#### WHAT IS NEEDED:
Repeat the following data word for word, leaving every line unchanged.

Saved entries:
Start

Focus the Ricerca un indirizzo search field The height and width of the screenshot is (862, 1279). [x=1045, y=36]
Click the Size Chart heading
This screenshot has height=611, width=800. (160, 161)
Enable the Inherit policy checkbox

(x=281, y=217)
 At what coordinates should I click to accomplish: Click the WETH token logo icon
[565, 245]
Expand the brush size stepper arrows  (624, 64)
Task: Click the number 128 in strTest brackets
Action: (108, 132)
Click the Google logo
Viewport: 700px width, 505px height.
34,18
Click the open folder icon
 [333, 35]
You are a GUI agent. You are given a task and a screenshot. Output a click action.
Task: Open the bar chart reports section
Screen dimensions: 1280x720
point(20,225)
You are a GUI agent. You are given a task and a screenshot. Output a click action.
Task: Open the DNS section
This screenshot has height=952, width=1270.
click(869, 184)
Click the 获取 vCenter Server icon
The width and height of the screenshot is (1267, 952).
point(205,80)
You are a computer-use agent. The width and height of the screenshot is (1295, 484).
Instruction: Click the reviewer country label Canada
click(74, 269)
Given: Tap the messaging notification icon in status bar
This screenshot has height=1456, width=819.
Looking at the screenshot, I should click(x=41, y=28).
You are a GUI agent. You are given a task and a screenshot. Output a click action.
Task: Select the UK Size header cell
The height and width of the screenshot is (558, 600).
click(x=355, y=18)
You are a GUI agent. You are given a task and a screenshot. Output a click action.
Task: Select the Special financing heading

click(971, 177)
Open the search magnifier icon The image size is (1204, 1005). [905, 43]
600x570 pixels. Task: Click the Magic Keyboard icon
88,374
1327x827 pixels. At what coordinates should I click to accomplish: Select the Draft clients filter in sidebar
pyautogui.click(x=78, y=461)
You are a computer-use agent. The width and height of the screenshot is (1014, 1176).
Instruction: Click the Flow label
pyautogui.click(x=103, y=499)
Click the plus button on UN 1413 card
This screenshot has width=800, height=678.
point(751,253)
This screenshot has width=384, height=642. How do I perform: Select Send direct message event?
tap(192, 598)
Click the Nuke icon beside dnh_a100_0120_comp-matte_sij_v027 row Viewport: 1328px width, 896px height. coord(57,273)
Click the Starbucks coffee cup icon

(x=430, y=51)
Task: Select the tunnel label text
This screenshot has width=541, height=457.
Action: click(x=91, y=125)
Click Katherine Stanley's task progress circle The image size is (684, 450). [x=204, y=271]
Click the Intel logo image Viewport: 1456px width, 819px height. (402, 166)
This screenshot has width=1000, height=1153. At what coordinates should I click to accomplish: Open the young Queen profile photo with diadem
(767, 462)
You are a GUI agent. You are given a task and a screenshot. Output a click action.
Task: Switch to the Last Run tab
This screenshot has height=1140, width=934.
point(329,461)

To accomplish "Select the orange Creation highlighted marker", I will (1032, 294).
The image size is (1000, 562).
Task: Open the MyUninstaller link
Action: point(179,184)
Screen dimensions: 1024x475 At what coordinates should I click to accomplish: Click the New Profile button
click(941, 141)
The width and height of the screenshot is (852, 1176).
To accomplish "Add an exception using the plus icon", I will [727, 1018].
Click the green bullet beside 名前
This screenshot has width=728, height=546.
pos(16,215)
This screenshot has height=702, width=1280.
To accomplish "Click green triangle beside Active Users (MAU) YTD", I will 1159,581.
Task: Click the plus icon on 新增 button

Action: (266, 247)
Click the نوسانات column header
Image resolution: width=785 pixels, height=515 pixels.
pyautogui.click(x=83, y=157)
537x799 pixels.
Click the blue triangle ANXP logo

End

#### SOLUTION:
Focus the Ricerca un indirizzo search field The height and width of the screenshot is (862, 1279). [x=1045, y=36]
Click the Size Chart heading
This screenshot has height=611, width=800. (160, 161)
Enable the Inherit policy checkbox

(x=281, y=217)
 At what coordinates should I click to accomplish: Click the WETH token logo icon
[565, 245]
Expand the brush size stepper arrows  (624, 64)
Task: Click the number 128 in strTest brackets
Action: (108, 132)
Click the Google logo
Viewport: 700px width, 505px height.
34,18
Click the open folder icon
 [333, 35]
You are a GUI agent. You are given a task and a screenshot. Output a click action.
Task: Open the bar chart reports section
Screen dimensions: 1280x720
point(20,225)
You are a GUI agent. You are given a task and a screenshot. Output a click action.
Task: Open the DNS section
This screenshot has height=952, width=1270.
click(869, 184)
Click the 获取 vCenter Server icon
The width and height of the screenshot is (1267, 952).
point(205,80)
You are a computer-use agent. The width and height of the screenshot is (1295, 484).
Instruction: Click the reviewer country label Canada
click(74, 269)
Given: Tap the messaging notification icon in status bar
This screenshot has height=1456, width=819.
Looking at the screenshot, I should click(x=41, y=28).
You are a GUI agent. You are given a task and a screenshot. Output a click action.
Task: Select the UK Size header cell
The height and width of the screenshot is (558, 600).
click(x=355, y=18)
You are a GUI agent. You are given a task and a screenshot. Output a click action.
Task: Select the Special financing heading

click(971, 177)
Open the search magnifier icon The image size is (1204, 1005). [905, 43]
600x570 pixels. Task: Click the Magic Keyboard icon
88,374
1327x827 pixels. At what coordinates should I click to accomplish: Select the Draft clients filter in sidebar
pyautogui.click(x=78, y=461)
You are a computer-use agent. The width and height of the screenshot is (1014, 1176).
Instruction: Click the Flow label
pyautogui.click(x=103, y=499)
Click the plus button on UN 1413 card
This screenshot has width=800, height=678.
point(751,253)
This screenshot has width=384, height=642. How do I perform: Select Send direct message event?
tap(192, 598)
Click the Nuke icon beside dnh_a100_0120_comp-matte_sij_v027 row Viewport: 1328px width, 896px height. coord(57,273)
Click the Starbucks coffee cup icon

(x=430, y=51)
Task: Select the tunnel label text
This screenshot has width=541, height=457.
Action: click(x=91, y=125)
Click Katherine Stanley's task progress circle The image size is (684, 450). [x=204, y=271]
Click the Intel logo image Viewport: 1456px width, 819px height. (402, 166)
This screenshot has width=1000, height=1153. At what coordinates should I click to accomplish: Open the young Queen profile photo with diadem
(767, 462)
You are a GUI agent. You are given a task and a screenshot. Output a click action.
Task: Switch to the Last Run tab
This screenshot has height=1140, width=934.
point(329,461)

To accomplish "Select the orange Creation highlighted marker", I will (1032, 294).
The image size is (1000, 562).
Task: Open the MyUninstaller link
Action: point(179,184)
Screen dimensions: 1024x475 At what coordinates should I click to accomplish: Click the New Profile button
click(941, 141)
The width and height of the screenshot is (852, 1176).
To accomplish "Add an exception using the plus icon", I will [727, 1018].
Click the green bullet beside 名前
This screenshot has width=728, height=546.
pos(16,215)
This screenshot has height=702, width=1280.
To accomplish "Click green triangle beside Active Users (MAU) YTD", I will 1159,581.
Task: Click the plus icon on 新增 button

Action: (266, 247)
Click the نوسانات column header
Image resolution: width=785 pixels, height=515 pixels.
pyautogui.click(x=83, y=157)
537x799 pixels.
Click the blue triangle ANXP logo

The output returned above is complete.